— Objective —
Please continue the piece below about Björk and her role in Dancer in the Dark, picking up after its final sentence.

— Excerpt to read —
/---
Björk isn’t the first name that comes to mind when the word "Oscar" is bandied about. But the buzz is building for the Icelandic singer, whose first starring role won her a best-actress prize at Cannes this year.
The film, Dancer in the Dark, is gradually opening across North America after winning Cannes’ top honor - and a bit of old-fashioned controversy in rumors of disputes between its star and Danish writer/director Lars Von Trier (Breaking the Waves).
Which is why the 35-year-old musician still sounds a bit amazed by Academy Award talk. "For me, it’s so way out ! The music and film worlds are such different worlds. I know people in L.A. who think music is like religion, and I can relate to that. It’s interesting to see another world has the same passion for things, and I’m completely flattered - especially when you do something out of your way and the universe acknowledges that."
Her performance - as Selma, a Czech factory worker losing her sight and saving for an operation that would protect her son from the same fate - has earned her more film offers, but she says she will never make another movie.
\---
— Records —
/---
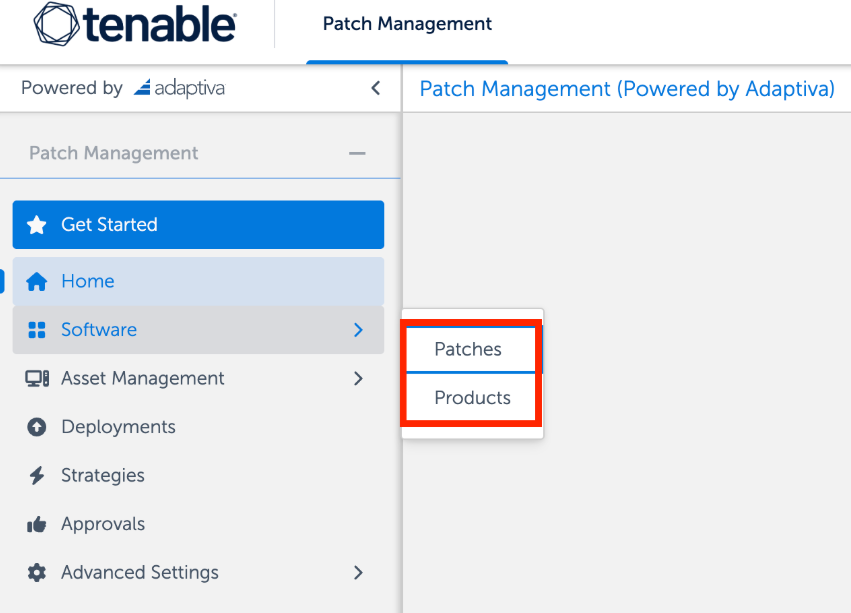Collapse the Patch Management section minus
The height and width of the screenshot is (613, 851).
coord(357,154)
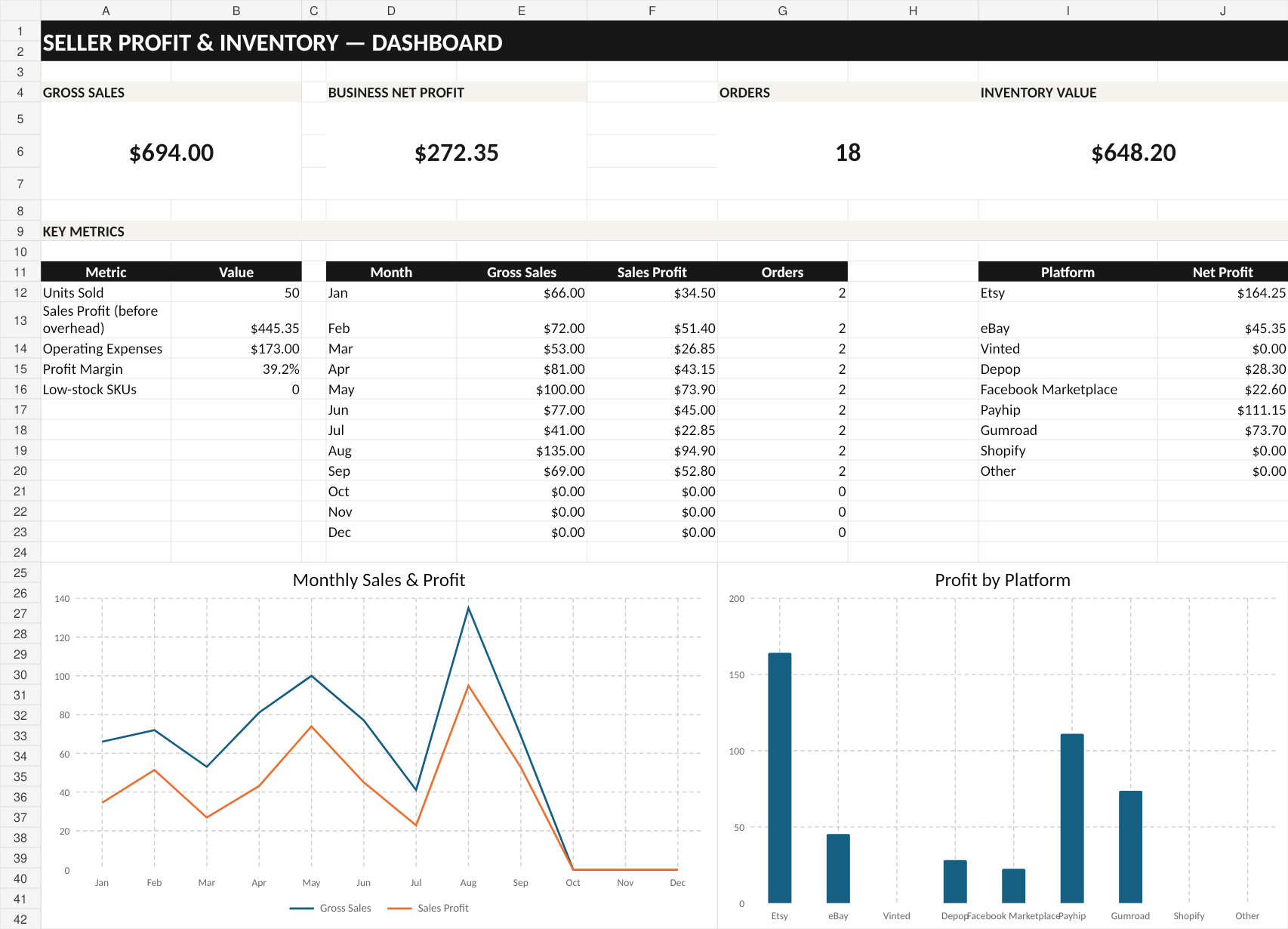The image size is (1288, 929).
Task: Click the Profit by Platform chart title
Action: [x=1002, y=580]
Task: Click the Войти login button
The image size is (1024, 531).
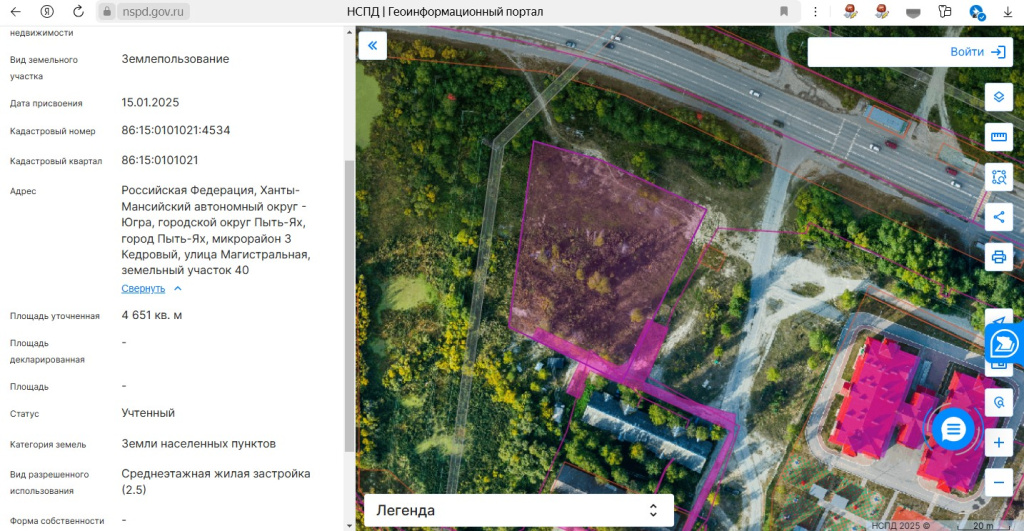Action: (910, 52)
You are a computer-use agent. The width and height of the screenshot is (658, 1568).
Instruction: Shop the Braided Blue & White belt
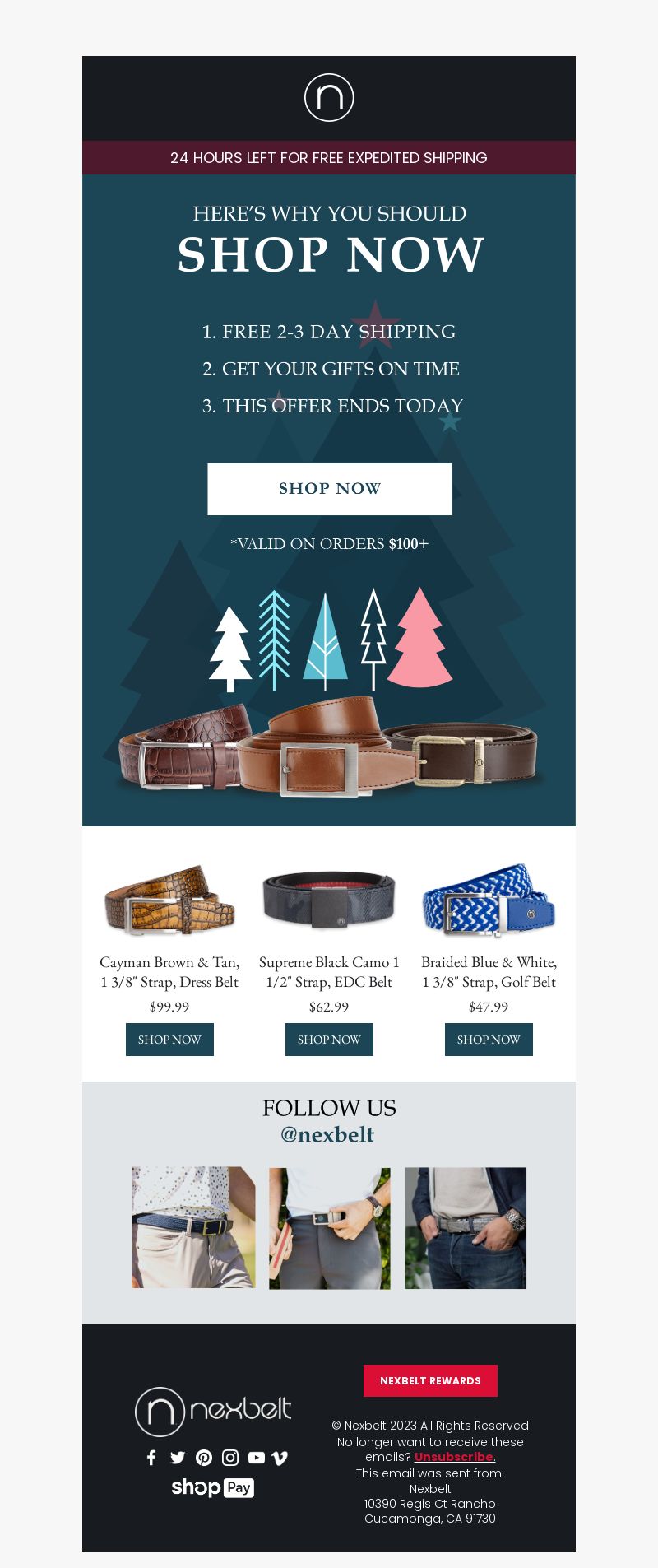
\---
— Reply to the task —
"I don’t want to sound ungrateful, but my mission in life is music - and I’m firm with it," she says. "That’s how I felt before the film. Doing the music and the whole thing felt creative, and that’s why I made an exception. These people who do music and are amazing actors, I don’t agree with that. I’m stubborn and loyal, and music has saved my life 9,000 times."
It was music that drew her into Dancer in the first place. She agreed to compose songs for scenes in which the scrimping mom escapes from her drab life into old MGM-style musical fantasies. But she hesitated before taking the role, which Von Trier had created with the singer in mind.
Von Trier found himself intrigued by a widely reported incident at Bangkok’s airport. Björk, a single mother, was with her 10-year-old son, Sindri (now 14), when a photographer began taking pictures. Björk went wild, attacking the man.
"It’s the sort of thing you’d never do for yourself," she says. "There’s a lot of good stuff with my job ; I’m lucky. And I’m willing to take on the not-so-nice things that come with my job. It’s fair. But when it starts to leaking over to my family or especially my child, I get very protective."
Björk says Von Trier was inspired by "that woman who would never ever hit anybody but loses it when they come for her child."
During the year Björk was writing the music, she "fell in love with the character" and agreed to do the part. But there were wrinkles from the start. Before filming began, Björk demanded she not be part of the film’s making-of documentary.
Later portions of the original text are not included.